View profile for John de Wardt

Consultant | Wells Life Cycle | Max Theoretical Performance | 36 Countries | 80+ Clients | 300+ engagements | Industry Thought Leader

Are Highly Automated Directional Drilling Systems Delivering the Best Wells – I think additional KPI’s are needed. Unfortunately, the industry still has not managed to define the best wells in terms of parameters (KPI’s) that drilling can deliver during the construction process which have value for completions (e.g. low micro tortuosity) and production (e.g. limited porpoising). Dog Leg Severity (DLS) was designed back in the 50’s / 60’s to inform the directional drillers of the rate of inclination build, usually along a single azimuth, needed to achieve the required tangent to intercept the drilling target. It has subsequently been used to express the tortuosity of the cased borehole. Attempts to apply DLS to short interval surveys to identify details of actual tortuosity not visible in normal survey intervals have delivered noisy results. Some presentations and papers have described methods to better show this micro tortuosity which is of interest for placing tools in a cased wellbore. So far, the industry has not landed on a commonly applied means to determine the smoothness of a cased well in terms applicable to the completion process. Porpoising (rising and falling in inclination along a horizontal well path) has been shown to collect heavier liquids in the sump sections.
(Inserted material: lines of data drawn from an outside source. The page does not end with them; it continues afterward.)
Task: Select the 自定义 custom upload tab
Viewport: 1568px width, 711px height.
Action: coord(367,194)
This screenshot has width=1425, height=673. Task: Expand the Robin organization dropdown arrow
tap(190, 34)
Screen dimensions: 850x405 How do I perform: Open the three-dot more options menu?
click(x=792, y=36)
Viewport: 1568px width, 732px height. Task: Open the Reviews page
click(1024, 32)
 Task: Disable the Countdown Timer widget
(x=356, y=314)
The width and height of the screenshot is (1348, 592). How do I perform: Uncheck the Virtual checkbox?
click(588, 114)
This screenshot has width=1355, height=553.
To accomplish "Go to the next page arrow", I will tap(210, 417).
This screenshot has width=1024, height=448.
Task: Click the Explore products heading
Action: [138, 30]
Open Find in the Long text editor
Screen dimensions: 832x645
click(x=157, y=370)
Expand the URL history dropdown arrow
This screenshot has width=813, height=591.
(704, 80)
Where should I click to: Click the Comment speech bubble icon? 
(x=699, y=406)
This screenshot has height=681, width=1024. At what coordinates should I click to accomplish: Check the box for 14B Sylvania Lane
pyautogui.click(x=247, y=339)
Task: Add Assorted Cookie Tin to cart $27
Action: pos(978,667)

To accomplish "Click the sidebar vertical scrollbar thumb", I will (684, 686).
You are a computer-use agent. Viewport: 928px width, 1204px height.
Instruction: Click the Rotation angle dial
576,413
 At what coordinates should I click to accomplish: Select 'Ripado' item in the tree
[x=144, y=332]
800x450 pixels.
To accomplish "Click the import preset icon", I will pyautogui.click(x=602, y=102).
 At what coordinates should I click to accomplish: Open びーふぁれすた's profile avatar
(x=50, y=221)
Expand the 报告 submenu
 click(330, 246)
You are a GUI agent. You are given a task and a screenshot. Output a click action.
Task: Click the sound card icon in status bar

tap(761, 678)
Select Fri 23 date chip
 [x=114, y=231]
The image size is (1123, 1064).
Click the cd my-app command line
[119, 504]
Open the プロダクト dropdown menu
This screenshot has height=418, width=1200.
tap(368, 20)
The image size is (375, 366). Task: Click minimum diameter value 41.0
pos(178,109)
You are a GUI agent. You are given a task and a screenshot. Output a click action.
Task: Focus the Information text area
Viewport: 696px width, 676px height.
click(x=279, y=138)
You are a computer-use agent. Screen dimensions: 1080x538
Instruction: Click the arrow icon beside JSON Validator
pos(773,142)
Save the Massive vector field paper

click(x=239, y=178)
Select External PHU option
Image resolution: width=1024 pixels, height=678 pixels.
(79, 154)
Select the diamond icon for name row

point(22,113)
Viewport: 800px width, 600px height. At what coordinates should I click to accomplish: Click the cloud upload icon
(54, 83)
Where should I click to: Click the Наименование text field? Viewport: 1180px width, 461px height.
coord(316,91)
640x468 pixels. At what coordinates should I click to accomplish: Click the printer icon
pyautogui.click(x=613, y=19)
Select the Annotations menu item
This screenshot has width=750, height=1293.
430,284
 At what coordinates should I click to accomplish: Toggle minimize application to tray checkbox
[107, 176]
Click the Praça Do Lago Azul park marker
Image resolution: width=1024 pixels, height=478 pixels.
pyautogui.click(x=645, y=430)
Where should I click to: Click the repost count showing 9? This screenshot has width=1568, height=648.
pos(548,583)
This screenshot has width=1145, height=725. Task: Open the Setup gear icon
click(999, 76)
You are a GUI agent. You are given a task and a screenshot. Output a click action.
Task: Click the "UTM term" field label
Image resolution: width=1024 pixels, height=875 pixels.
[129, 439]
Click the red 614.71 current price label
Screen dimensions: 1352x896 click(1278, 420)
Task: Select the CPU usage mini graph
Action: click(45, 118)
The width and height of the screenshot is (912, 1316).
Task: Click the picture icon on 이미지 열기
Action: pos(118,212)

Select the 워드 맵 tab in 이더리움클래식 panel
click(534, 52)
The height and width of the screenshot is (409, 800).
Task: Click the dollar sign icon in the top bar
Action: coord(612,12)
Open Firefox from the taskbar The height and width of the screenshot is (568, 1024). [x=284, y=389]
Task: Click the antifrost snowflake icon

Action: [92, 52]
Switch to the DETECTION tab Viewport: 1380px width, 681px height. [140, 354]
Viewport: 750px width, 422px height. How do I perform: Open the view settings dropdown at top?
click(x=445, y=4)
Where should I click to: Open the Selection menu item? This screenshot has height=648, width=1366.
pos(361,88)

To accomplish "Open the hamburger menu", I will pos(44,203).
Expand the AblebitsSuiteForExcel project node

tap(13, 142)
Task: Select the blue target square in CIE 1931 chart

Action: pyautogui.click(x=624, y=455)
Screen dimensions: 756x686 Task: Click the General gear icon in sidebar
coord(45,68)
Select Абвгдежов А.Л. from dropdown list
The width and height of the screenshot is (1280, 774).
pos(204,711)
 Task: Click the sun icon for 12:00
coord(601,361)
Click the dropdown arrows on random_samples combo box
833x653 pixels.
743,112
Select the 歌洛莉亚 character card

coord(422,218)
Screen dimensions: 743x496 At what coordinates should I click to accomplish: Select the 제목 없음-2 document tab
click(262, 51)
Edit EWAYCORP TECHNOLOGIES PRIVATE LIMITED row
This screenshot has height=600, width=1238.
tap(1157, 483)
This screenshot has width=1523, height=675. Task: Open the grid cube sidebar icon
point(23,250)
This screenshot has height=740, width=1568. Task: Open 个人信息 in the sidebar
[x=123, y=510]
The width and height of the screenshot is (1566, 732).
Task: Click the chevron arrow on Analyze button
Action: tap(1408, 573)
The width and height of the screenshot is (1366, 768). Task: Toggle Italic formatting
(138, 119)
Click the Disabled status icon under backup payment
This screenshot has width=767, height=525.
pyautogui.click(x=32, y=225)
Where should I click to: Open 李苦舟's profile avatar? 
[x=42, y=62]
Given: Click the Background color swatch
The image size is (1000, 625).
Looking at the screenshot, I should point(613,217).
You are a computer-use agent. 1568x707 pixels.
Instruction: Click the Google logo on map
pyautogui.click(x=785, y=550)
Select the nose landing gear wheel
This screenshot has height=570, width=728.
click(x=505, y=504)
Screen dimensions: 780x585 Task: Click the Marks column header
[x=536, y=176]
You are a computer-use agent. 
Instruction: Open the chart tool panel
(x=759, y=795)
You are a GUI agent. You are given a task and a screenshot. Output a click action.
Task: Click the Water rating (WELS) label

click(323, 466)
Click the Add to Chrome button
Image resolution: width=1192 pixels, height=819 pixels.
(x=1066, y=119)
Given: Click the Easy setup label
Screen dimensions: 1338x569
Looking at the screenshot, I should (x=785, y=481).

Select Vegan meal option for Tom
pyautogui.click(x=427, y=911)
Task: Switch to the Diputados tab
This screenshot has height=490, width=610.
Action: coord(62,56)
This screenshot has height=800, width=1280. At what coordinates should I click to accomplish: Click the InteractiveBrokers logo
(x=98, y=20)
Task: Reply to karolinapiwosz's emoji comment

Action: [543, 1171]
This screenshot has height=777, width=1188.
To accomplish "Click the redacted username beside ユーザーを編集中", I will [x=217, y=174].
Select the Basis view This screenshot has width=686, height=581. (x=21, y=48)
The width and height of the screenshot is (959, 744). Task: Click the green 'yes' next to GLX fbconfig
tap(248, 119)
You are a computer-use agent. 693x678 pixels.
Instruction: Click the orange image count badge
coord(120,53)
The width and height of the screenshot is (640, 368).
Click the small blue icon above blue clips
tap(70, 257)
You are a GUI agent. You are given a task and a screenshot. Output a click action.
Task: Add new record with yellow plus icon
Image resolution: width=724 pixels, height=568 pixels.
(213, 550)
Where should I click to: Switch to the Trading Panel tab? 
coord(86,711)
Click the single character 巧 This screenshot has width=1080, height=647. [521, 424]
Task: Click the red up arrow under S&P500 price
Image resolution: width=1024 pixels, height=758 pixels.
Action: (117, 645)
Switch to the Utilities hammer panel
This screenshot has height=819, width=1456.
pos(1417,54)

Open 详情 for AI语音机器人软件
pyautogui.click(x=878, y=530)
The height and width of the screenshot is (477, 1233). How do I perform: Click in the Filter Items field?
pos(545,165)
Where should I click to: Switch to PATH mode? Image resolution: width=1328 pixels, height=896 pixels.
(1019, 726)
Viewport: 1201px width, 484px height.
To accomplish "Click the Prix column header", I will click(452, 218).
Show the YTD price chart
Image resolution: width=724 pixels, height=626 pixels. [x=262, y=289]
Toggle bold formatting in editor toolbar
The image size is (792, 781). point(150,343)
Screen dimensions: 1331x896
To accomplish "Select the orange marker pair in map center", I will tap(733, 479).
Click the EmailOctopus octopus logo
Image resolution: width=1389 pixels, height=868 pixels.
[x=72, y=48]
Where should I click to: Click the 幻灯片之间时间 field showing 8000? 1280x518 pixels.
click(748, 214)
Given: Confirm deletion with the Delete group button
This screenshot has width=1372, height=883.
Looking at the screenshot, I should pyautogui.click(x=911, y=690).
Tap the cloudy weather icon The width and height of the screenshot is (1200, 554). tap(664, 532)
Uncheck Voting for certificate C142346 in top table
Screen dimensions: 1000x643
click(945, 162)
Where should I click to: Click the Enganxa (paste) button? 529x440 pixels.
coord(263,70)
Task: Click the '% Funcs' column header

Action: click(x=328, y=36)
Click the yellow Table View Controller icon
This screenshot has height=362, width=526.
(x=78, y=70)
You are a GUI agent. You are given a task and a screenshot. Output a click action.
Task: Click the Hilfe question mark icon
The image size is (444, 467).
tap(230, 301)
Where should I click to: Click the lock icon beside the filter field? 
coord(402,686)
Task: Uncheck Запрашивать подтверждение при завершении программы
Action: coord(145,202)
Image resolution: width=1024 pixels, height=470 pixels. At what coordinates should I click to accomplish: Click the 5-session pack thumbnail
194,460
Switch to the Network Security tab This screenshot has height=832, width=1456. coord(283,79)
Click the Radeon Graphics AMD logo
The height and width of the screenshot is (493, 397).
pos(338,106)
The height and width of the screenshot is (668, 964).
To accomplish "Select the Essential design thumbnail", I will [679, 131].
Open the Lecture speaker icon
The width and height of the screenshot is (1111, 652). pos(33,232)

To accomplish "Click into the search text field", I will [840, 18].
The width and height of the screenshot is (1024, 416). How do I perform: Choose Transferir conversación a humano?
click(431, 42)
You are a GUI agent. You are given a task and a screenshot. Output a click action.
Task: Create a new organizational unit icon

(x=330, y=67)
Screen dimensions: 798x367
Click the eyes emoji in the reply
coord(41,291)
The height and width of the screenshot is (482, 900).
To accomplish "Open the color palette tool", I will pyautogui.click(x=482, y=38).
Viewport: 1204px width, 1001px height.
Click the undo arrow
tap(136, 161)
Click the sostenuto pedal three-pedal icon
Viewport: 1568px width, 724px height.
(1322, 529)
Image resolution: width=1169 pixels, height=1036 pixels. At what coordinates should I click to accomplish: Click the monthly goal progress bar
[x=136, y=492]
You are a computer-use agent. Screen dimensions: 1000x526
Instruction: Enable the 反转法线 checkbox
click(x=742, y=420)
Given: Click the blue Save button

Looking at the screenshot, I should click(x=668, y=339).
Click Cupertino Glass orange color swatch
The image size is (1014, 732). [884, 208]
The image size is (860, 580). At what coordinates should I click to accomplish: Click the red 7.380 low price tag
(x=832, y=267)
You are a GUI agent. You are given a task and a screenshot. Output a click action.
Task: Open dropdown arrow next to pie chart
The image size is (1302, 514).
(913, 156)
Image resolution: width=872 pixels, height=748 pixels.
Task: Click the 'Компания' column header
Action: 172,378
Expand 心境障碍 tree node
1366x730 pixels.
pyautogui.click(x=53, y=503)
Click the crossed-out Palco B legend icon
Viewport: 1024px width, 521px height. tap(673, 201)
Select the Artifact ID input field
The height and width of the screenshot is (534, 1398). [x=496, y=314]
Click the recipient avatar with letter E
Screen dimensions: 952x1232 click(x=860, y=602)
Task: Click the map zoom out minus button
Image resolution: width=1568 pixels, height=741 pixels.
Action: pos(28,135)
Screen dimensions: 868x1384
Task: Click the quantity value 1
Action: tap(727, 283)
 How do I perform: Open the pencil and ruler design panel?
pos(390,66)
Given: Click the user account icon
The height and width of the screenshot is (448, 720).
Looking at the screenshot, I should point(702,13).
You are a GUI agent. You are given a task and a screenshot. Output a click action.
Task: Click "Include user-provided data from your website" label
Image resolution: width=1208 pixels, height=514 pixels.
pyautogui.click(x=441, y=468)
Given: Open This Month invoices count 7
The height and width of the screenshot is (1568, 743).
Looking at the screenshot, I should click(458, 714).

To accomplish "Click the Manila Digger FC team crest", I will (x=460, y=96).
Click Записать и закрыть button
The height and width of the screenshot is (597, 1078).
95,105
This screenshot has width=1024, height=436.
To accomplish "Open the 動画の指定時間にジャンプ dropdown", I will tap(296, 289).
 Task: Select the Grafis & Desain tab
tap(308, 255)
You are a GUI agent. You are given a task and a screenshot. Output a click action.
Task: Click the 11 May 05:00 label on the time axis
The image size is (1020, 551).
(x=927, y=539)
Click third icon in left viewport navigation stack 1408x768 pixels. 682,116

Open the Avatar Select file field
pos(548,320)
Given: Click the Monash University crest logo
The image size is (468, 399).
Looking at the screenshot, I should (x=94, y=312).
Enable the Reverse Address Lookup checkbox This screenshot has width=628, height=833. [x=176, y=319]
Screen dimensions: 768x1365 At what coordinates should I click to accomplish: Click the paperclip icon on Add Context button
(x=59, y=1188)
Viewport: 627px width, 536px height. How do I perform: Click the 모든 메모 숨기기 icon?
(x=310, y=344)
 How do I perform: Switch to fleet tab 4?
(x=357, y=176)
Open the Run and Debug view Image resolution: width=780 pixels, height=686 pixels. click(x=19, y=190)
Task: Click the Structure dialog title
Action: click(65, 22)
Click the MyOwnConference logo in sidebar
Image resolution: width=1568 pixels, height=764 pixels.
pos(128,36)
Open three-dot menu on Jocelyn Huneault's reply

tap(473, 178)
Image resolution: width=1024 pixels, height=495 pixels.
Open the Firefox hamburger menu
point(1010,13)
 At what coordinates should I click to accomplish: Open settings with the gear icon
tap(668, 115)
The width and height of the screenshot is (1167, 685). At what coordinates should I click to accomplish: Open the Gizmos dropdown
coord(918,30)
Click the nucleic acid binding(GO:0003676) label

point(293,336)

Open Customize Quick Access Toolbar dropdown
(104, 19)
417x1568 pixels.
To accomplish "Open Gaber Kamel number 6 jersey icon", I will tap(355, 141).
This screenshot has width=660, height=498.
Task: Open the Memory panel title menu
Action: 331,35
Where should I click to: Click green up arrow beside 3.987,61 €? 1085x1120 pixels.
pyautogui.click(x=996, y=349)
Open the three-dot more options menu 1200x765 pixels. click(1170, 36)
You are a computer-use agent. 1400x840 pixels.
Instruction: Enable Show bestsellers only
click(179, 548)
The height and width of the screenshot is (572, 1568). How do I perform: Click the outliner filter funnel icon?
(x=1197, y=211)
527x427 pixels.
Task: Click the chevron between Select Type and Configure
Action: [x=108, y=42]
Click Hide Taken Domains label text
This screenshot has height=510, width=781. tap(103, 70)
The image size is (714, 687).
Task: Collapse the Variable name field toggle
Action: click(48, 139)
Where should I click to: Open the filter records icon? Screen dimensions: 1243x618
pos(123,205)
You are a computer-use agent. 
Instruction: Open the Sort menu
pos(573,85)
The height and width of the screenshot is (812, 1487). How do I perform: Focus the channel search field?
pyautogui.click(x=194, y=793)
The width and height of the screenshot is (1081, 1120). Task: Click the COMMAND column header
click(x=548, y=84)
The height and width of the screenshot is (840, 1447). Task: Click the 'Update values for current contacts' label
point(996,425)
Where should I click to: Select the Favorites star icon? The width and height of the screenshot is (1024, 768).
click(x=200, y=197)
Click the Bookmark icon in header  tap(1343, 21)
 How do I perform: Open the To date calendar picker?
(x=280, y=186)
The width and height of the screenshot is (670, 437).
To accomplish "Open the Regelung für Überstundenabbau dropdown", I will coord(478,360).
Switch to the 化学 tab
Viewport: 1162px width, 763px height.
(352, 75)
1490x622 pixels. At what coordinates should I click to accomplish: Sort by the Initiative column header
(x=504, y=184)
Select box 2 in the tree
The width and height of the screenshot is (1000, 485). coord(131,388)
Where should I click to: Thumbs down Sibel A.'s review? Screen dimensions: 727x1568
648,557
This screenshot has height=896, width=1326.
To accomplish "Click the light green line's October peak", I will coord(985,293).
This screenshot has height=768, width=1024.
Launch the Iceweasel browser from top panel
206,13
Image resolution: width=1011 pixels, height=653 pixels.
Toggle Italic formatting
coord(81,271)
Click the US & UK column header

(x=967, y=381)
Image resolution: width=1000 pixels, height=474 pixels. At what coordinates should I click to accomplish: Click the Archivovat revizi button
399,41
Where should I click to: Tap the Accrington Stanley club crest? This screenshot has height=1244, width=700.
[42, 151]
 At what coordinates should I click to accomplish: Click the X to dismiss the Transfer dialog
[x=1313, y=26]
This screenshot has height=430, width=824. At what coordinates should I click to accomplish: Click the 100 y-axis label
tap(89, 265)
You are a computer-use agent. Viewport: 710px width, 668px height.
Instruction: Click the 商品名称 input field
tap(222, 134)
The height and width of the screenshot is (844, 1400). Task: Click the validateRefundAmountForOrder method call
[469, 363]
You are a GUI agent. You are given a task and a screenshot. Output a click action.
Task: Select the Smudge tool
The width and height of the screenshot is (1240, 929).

After a period of production, these liquids begin to move with the hydrocarbon flow which increases to slugs that get transported to the surface equipment. These slugs cause overloading of separators with associated shutdowns. Both the resistance to horizontal well flow caused by the fluid in the sumps and the inadvertent shut down of separators reduce production (thus revenue from the well). These are not all the parameters relevant to well value in the life cycle after drilling is complete but certainly recognize some key parameters that need to be designed, planned, and executed in a manner befitting good production performance. Automated (even autonomous) directional drilling systems must add these (and other value delivery parameters) into their algorithms to increase the value of wells they drill beyond reservoir interception parameters. I look forward to the opportunity to discuss this important topic at the SPE DSATS / IADC ART Symposium Monday March 4th and at various sessions in the IADC / SPE International Drilling Conference Tuesday March 5th – Thursday March 7th in Galveston. Hope you do too! #spe #iadc #energy #oilandgas #drilling #automation

  • No alternative text description for this image
David Parker

President, BRIC Services

1y

The vast majority of a wellbore is NOT in the production zone. Metrics related to drilling are significantly different for cased off areas above / below the production zones versus in the production zones. Decades of discussions about one set of metrics to cover the entire wellbore generally end in disagreements and arguments between the various stakeholders regarding what is important to measure and how to measure it. Much of the disagreement is related to drilling "fast and cheap" in non-completed intervals (from the drillers) versus "highest quality wellbore" in the producing zones (from completion and production teams). The issue of what's important to measure and how to measure it will not be solved until it is split in to production and non-production zones. Once this is done, it is fairly simple to agree on metrics for each.

Nathan Zenero

Sustainable Energy Engineering

1y

Smooth, Fast, on Target, Safe. Am I missing any? Other KPIs are invariably derivative of these. Moreover, KPIs should be attached to plan. It’s OK to go slow, if the plan is to go slow. It’s ok to be tortuous, if the plan allows tortosity. Note I did not add cost as a metric. All the ones I mentioned support a lower cost well. But also, chasing cost as a primary driver often leads to bad decisions—like Macondo. Costs are guard rails, not performance indicators.

Like
Reply
Jon Ruszka

Offshore Energy Professional - Offshore Wind Farm early-stage development, Upstream Offshore Oil & Gas

1y

John de Wardt - I did a lot of work on “wellbore quality” in my former career. It proved highly enlightening, enabled procedures and technologies to be developed & applied to increase value and reduce operational risk. There’s a lot of knowledge in the major service companies around wellbore quality and its value impact on different well types. Quantifying each aspect and determining the value was difficult.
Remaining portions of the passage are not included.